THEY were all just trying to do their jobs; the woman at the hearing test, the guys who took urine samples and blood samples and X-rays and measured height and weight, they were all courteous.
Some of them even sympathized with the confused, anxious men, who wandered the dimly-lit halls in various stages of undress. A doctor, noting that one registrant had filled in as occupation, "Human Being," said to him, "This business isn't dehumanizing just for you. It is for all of us."
During a full day at Whitehall I saw only one soldier, a major who had been there since 1966, who evinced any enthusiasm for what he was doing. He looked like a soldier on leave in a June Allyson Korean War movie-crew cut, perfectly pressed uniform, shiny black shoes, braid on his shoulders and ribbons on his chest. He said things like "Chow will be at 1:00 sharp, men," and "When you receive your orders, proceed to your assignment, on the double." He was an anachronism, even there.
Most of the soldiers at the center had been there less than a year, long since the war and the military had come under serious attack. They certainly had no pride in their jobs and, one sensed, they might have been embarrassed by them.
The officer in room 204, the one who makes all final decisions about who does or does not pass the physical, had drawn peace symbols on his loose-leaf notebook. He spoke to each registrant softly and sympathetically and, in the end, rejected a startling number.
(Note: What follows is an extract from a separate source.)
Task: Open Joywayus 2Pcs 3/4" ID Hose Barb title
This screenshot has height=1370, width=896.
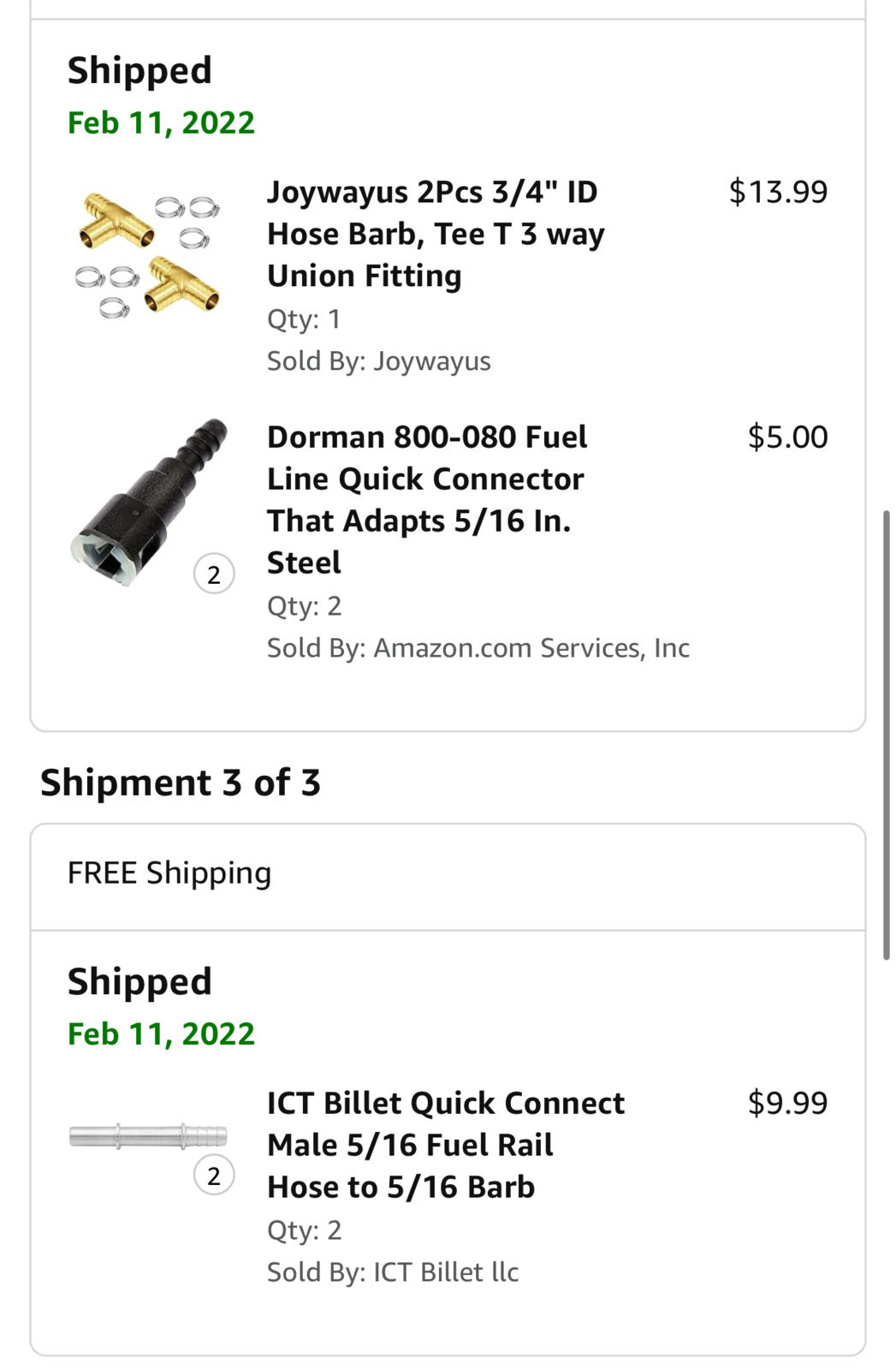Action: [x=436, y=234]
John Larga failed, again, because of something in his urine. A Czech, who had been in the country for two years and hoped to become a citizen, was rejected because he didn't speak the language well enough. Larry Stillman got his psychiatric deferment. A guy named Louie, a hustler of drugs and women, was judged immoral for the Army. Someone else got out on high blood pressure by squeezing the side of the chair with his free hand during the test.
In all, only five of the New Rochelle contingent passed the physical. And there was solace, even for them. As one of the unfortunates was told, by a luckier registrant wielding an X-ray like a bloody sword, "All you have to do is ask for a personal appearance in New Rochelle. The examiner there is a Dove and he'll put braces on you himself before he'll accept you."